In the case of locus coeruleus the evidence is tantalizing but incomplete. The locus coeruleus receives the “largest extrahypothalamic projection” of the hypocretin system (Peyron et al. 1998). Microinjection of hypocretin into locus coeruleus facilitates muscle tone (Kiyashchenko et al. 2001). These facts are consistent with the observed correlation between cataplexy and loss of the hypocretin receptor. However, the locus coeruleus appears to be devoid of the hypocretin-2 receptor (Trivedi et al. 1998), the receptor that is mutated in genetic narcolepsy. Only hypocretin-1 receptors are present. One may speculate that dogs are unique in having hypocretin-2 receptors in the locus coeruleus. However, it was found that hypocretin-2 knockout mice, who do not have hypocretin-2 receptors in locus coeruleus, also show cataplexy, whereas hypocretin-1 knockout mice do not. This finding makes it implausible that the presence of mutated hypocretin-2 receptors in the locus coeruleus is the cause of the offset of locus coeruleus discharge in canine cataplexy (Chemelli et al. 2000). There are hypocretin projections to the nucleus magnocellularis (Peyron et al. 1998). We find that microinjection of hypocretin into this area produces loss of muscle tone. However, loss of this hypocretin response would logically be expected to increase muscle tone rather than explaining the loss of tone seen in cataplexy.
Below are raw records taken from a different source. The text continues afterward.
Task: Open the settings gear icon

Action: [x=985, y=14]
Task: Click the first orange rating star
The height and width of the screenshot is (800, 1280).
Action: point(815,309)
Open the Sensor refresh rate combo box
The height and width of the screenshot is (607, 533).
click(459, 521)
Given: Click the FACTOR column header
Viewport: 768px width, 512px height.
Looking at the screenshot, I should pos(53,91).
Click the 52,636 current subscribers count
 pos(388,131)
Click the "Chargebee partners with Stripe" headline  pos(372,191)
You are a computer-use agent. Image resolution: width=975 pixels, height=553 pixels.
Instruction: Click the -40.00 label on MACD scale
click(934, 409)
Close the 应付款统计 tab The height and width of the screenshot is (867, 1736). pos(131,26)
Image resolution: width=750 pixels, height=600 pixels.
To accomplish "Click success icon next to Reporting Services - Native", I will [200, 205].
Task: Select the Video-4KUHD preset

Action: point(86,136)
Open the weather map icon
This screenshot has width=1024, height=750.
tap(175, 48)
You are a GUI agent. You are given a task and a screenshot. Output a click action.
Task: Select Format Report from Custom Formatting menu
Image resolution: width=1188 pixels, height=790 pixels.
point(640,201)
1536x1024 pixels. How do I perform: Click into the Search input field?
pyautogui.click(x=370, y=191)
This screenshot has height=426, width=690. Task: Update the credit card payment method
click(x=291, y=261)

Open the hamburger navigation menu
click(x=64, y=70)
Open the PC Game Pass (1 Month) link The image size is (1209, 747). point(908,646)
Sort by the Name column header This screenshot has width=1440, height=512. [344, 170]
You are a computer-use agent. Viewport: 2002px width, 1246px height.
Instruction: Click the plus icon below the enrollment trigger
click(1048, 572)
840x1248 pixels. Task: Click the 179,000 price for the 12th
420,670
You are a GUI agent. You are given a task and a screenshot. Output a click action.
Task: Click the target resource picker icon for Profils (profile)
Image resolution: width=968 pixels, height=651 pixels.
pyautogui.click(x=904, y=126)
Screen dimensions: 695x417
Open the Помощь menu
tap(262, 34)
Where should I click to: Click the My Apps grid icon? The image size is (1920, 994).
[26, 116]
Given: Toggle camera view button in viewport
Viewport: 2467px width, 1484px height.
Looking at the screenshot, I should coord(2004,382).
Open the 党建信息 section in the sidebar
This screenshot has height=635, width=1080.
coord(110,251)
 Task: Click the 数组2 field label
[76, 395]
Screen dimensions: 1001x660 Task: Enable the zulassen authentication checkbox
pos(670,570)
A more fundamental problem for making a simple link between the receptor mutation and the physiology of cataplexy is the nature of cataplexy itself. Narcoleptic humans and animals are not generally afflicted with a tonic hypotonia. Rather they have phasic losses of muscle tone linked to emotion. These losses occur on a background of normal muscle tone. Although our microinjection work has clearly shown major effects of hypocretin on muscle tone, the phasic nature of the losses seen in narcolepsy clearly involve more than a tonic loss of motor facilitation. There appears to be some reduction in the tonic level of discharge in the LC cell population in narcoleptics, with the mean waking discharge rate of these cells in canine narcoleptics lower than that seen in cats, rats and monkeys (Aston-Jones and Bloom 1981; Foote et al. 1983; Rasmussen et al. 1986). However, much more pronounced than this apparent reduction in tonic discharge rate, is the sudden cessation of discharge in locus coeruleus and activation of nucleus magnocellularis in narcoleptics during waking emotions, a change that does not happen in normals. The cause of cataplexy must be instability in a system responsible for the facilitation of muscle tone during times of strong emotion. We hypothesize the existence of motor inhibition or disfacilitation linked to emotion whose net effect is normally counteracted by neurons linked to the hypocretin system. Thus we hypothesize that abnormal operation of intrahypothalamic circuitry impairs the phasic release of hypocretin in critical brainstem circuitry during emotions triggering cataplexy. It is this hypothalamic circuitry rather than the brainstem receptors for this system, that requires normal hypocretin-2 receptors. The dynamics of this system remain to be elucidated. Similar considerations are likely to apply to the sleepiness that characterizes narcolepsy (Methippara et al. 2000; Siegel 1999).

In conclusion, major elements of human and genetic canine and murine narcolepsy have been unraveled in the last two years. Clearly, alterations in the hypocretin system are causal for these disorders. Nevertheless, the synaptic mechanisms responsible for the elaboration of symptoms in narcoleptics are still unclear. Clarification of these mechanisms will have important implications for our understanding of the normal operation of the hypocretin system and for our analysis of the symptom expression in human narcolepsy.